DisneyEra wrote:
Why was TENG & Atlantis released 6 months apart from each other? Also, neither of these films bombed. Domestically TENG $89mil & Atlantis $84mil. That's pretty much on par with the post Pocahontas films...
Respectfully disagree.
When defining box office success, total box office revenue—including international returns—is what matters, and gross revenue is relatively meaningless without comparing it to expenses.
Generally speaking, the sweet spot for judging box office success is grossing around 300% of the budget: 1/3 to cover the cost of production, 1/3 to reinvest in the company infrastructure and personnel, and 1/3 to distribute as profit (an oversimplified model, but it’ll do for purposes of explaining the 3x = success formula).
So for the sake of comparison and contrast (numbers rounded to the nearest million):
Lilo & Stitch: ~$273 million worldwide (including $146 million domestic) against an $80 million budget, or a world gross ~3.4 x the budget. Success.
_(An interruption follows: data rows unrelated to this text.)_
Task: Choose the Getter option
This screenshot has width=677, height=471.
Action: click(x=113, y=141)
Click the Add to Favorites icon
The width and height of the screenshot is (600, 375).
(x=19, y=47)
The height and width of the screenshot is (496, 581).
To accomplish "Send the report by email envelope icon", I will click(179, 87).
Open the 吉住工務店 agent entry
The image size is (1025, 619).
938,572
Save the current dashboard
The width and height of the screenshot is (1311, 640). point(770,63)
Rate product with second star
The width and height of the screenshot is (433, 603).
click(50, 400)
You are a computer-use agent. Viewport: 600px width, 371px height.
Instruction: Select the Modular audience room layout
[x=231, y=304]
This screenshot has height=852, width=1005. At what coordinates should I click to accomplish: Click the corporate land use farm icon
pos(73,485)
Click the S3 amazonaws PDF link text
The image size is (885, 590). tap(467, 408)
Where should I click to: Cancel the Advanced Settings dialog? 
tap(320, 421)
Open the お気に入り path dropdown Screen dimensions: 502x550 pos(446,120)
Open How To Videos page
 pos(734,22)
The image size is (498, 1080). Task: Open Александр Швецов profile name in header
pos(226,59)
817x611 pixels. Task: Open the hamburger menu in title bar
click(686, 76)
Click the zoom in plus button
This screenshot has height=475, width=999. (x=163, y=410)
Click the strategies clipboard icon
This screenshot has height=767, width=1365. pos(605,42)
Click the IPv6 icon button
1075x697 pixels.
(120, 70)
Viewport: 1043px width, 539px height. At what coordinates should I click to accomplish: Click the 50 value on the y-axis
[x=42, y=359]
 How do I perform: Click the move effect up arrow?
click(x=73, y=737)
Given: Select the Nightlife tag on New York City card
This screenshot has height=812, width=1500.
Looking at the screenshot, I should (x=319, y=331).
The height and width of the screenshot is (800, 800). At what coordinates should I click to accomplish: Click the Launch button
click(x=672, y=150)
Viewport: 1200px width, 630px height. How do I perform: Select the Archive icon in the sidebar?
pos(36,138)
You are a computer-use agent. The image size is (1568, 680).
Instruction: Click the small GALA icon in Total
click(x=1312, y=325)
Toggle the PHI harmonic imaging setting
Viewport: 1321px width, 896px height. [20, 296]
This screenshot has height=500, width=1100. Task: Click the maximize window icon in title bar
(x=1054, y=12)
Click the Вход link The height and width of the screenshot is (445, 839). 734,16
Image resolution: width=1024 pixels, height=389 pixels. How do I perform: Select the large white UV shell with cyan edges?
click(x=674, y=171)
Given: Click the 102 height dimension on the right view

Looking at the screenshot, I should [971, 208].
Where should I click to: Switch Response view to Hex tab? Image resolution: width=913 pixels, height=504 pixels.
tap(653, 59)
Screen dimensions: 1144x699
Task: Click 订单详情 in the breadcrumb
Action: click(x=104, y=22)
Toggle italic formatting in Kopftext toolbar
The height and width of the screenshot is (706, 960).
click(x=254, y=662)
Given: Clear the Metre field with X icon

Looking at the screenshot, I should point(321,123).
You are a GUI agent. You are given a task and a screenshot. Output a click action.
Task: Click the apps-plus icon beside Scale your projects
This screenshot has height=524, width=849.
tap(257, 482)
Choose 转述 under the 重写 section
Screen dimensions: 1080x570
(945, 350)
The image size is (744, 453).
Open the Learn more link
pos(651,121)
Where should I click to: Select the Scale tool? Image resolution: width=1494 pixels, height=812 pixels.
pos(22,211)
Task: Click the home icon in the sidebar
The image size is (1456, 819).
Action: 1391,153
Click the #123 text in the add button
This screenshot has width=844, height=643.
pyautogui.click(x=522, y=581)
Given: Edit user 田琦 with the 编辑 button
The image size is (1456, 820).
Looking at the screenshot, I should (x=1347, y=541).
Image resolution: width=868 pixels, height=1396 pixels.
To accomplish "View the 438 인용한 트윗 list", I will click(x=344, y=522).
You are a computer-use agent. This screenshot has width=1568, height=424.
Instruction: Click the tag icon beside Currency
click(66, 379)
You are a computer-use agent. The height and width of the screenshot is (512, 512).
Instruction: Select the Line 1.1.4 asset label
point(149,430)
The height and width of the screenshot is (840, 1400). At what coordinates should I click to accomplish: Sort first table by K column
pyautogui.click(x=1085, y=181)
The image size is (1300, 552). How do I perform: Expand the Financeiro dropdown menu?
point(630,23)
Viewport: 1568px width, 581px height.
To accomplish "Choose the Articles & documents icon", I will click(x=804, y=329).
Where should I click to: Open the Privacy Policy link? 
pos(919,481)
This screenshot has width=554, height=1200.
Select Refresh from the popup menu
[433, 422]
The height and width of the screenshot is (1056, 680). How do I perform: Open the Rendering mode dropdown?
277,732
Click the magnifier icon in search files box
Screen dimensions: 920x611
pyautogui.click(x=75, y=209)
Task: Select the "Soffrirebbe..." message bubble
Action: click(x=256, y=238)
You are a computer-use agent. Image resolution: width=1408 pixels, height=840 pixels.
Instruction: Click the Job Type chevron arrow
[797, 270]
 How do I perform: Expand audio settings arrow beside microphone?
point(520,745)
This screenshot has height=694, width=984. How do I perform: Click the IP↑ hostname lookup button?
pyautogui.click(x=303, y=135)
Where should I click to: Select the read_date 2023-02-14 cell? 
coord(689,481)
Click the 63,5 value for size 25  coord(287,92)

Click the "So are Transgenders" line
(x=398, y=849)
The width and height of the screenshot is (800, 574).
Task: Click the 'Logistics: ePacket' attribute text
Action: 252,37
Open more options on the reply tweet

Hunchback: ~$325 million worldwide (including $100 million domestic) against a $100 million budget, or a world gross 3.25 x the budget. Success.
Hercules: ~$252 million worldwide (including ~$99 million domestic) against an $85 million budget, or a world gross 2.96 x the budget. Success.
But the parameters for success are also determined by past performance. In the post-Second Renaissance, budgets kept going up and returns had a pretty pronounced downward trend (after
The Lion King, of course, there’s not much of anywhere to go but down). Even in instances where the world gross numbers are comparable, the 2nd Ren films handily outperform even the successes that follow by virtue of having much higher returns in proportion to the initial investment.
Lilo, for example, handily outgrossed
The Little Mermaid by some $60 million, but cost twice as much to produce;
Mermaid made better than 500% its cost while
Lilo earned less than 3.5 x its budget. When you consider that those dollars were worth considerably more in '89 than in 2002, and that the studio had benchmark-setting successes in flat dollar figures and ROI during the intervening dozen-plus years--
BatB grossed around 17 x its budget,
TLK grossed 9.4 x its budget in domestic returns *alone*, and more than 20 x worldwide--then
Lilo's success begins to seem pretty conditional indeed.
TENG: ~$169 million worldwide (including $89 million domestic) against a $100 million budget, or 1.69 x budget. Miss.
Atlantis: ~$186 million worldwide (including $84 million domestic) against a $120 million budget, or 1.55 x budget. Miss.
Treasure Planet, of course...yeesh. A $140 million budget that grossed about thirty million less than that worldwide. *Epic* fail. I doubt it was just marketing failure: I didn’t watch the Disney Channel at the time, and I saw ads…but there was nothing I saw that made me want to see the film (and I’m a lifetime Disney animation fan and big fan of the source material. Honestly, I didn't understand the whole Stevenson-Titan A.E. mashup approach to the story; I would have much preferred a straighter-up retelling of
Treasure Island). There’s no way in Hades that Happy Meals could have saved
Home on the Range: nothing about it made me want to see it, not a single kid I knew had any interest, and it was just plain weak (I fell asleep trying to watch it, which is my defense mechanism against films that fail to engage).
I wouldn’t have any idea where to lay blame, but the decision to start rushing two films a year to the market was a poor one, considering the quality of the product simply didn’t come anywhere near measuring up to the benchmark 2nd Ren films that put the company in a position to pursue that production schedule in the first place—not to mention creating additional box office pressure and further diluting the brand by distributing DisneyToon & TV Animation division projects for theatrical release (averaging about one more film per year from 2000-2006).